Dimension mismatch while loading model from checkpoint
Open
Rajrup
opened this issue 2 years ago
•
4 comments
Thanks for sharing this great work!
I am currently hitting an issue while running the evaluation for the pointgroup detector using the checkpoint file you shared.
python scripts/eval.py --folder <output_folder> --task detection
Output:
Traceback (most recent call last):
File "scripts/eval.py", line 522, in
model = init_model(cfg, dataset)
File "scripts/eval.py", line 121, in init_model
model.load_state_dict(checkpoint["state_dict"], strict=False)
File "/home/rajrup/miniconda3/envs/d3net-original/lib/python3.8/site-packages/torch/nn/modules/module.py", line 1406, in load_state_dict
raise RuntimeError('Error(s) in loading state_dict for {}:\n\t{}'.format(
RuntimeError: Error(s) in loading state_dict for PipelineNet:
size mismatch for embeddings: copying a param with shape torch.Size([3441, 300]) from checkpoint, the shape in current model is torch.Size([3535, 300]).
size mismatch for speaker.caption.embeddings: copying a param with shape torch.Size([3441, 300]) from checkpoint, the shape in current model is torch.Size([3535, 300]).
size mismatch for speaker.caption.classifier.2.weight: copying a param with shape torch.Size([3441, 512]) from checkpoint, the shape in current model is torch.Size([3535, 512]).
size mismatch for speaker.caption.classifier.2.bias: copying a param with shape torch.Size([3441]) from checkpoint, the shape in current model is torch.Size([3535]).
The dimension of the tensors in checkpoint doesn't match the one required in the code. Before the model load step, the val splits, and the vocabulary loads fine. I might be missing something here.
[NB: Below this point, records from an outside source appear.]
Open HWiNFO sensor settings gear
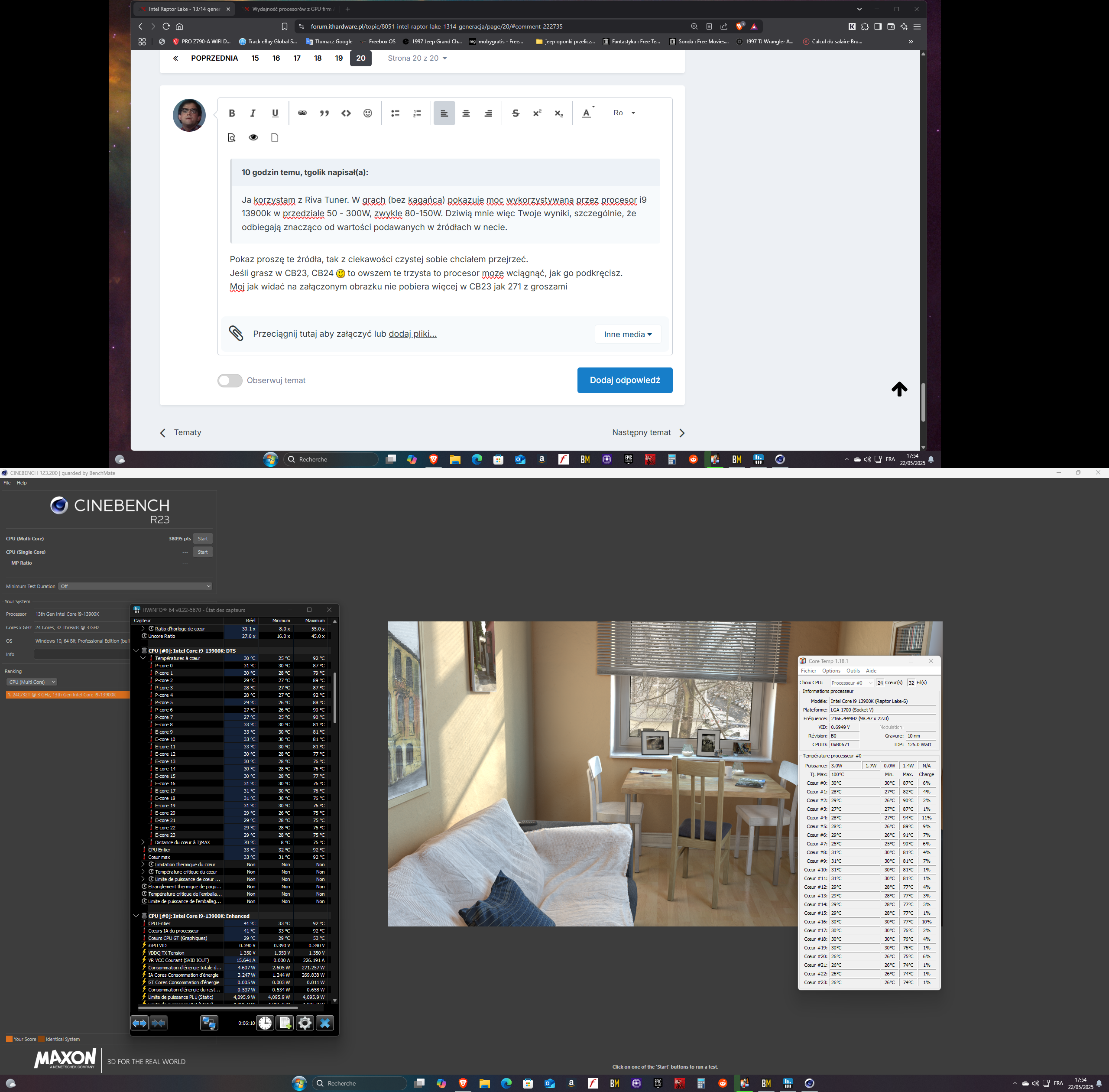click(305, 1023)
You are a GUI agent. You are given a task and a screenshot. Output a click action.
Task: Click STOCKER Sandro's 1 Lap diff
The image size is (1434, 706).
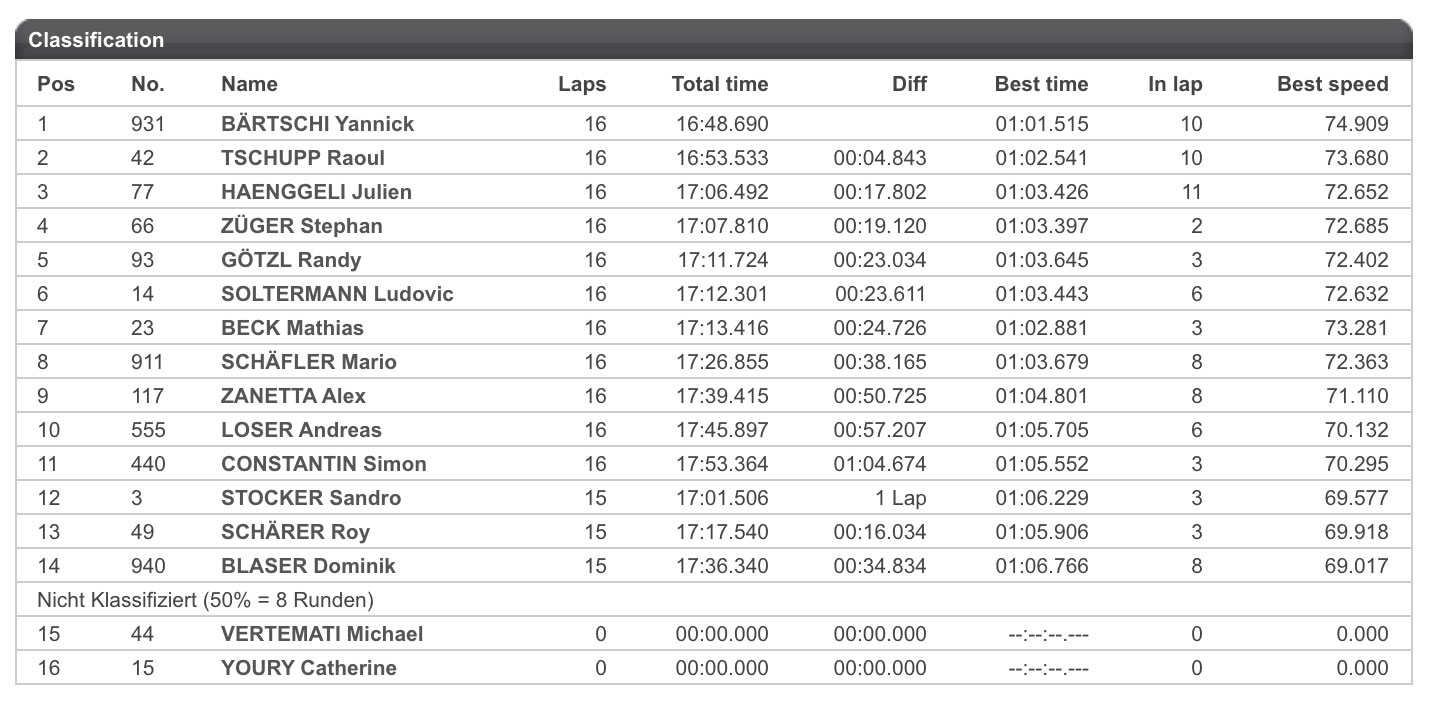[x=899, y=498]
Can you please help me solve this issue?
I meet the very similar error while running the evaluation for the pointgroup captioning.
Here is the error:
Traceback (most recent call last):
File "scripts/eval.py", line 523, in
model = init_model(cfg, dataset)
File "scripts/eval.py", line 122, in init_model
model.load_state_dict(checkpoint["state_dict"], strict=False)
File "/home/niexing/anaconda3/envs/D3Net/lib/python3.7/site-packages/torch/nn/modules/module.py", line 1407, in load_state_dict
self.class.name, "\n\t".join(error_msgs)))
RuntimeError: Error(s) in loading state_dict for PipelineNet:
size mismatch for embeddings: copying a param with shape torch.Size([3441, 300]) from checkpoint, the shape in current model is torch.Size([3433, 300]).
size mismatch for speaker.caption.embeddings: copying a param with shape torch.Size([3441, 300]) from checkpoint, the shape in current model is torch.Size([3433, 300]).
size mismatch for speaker.caption.classifier.2.weight: copying a param with shape torch.Size([3441, 512]) from checkpoint, the shape in current model is torch.Size([3433, 512]).
size mismatch for speaker.caption.classifier.2.bias: copying a param with shape torch.Size([3441]) from checkpoint, the shape in current model is torch.Size([3433]).
@CurryYuan Thank you very much for your help! I have fixed the code as you state. But when I run the evaluation as python scripts/eval.py --folder <output_folder> --task detection, I meet a new issue as follow:
Output:
Could not import cythonized box intersection. Consider compiling box_intersection.pyx for faster training.
=> loading configurations...
=> initializing data...
=> loading train split...
100%|█████████████████████████████████████████████████████████████████████████████████████████████████████████████████████████████████████████████████████████| 562/562 [00:34<00:00, 16.37it/s]
building vocabulary...
Traceback (most recent call last):
File "scripts/eval.py", line 519, in
dataset, dataloader = init_data(cfg)
File "scripts/eval.py", line 82, in init_data
cap_train_dataset = Dataset(cfg, cfg.general.dataset, mode, "train", raw_train, raw_train_scan_list, SCAN2CAD)
File "./lib/dataset/pipeline.py", line 61, in init
self._load()
File "./lib/dataset/pipeline.py", line 392, in _load
self.lang, self.lang_ids = self._tranform_des(self.max_des_len)
File "./lib/dataset/pipeline.py", line 550, in _tranform_des
embeddings[token_id] = self.glove[glove_id]
IndexError: index 3433 is out of bounds for axis 0 with size 3433
I would be very appreciated if you can help me. Thank you very much!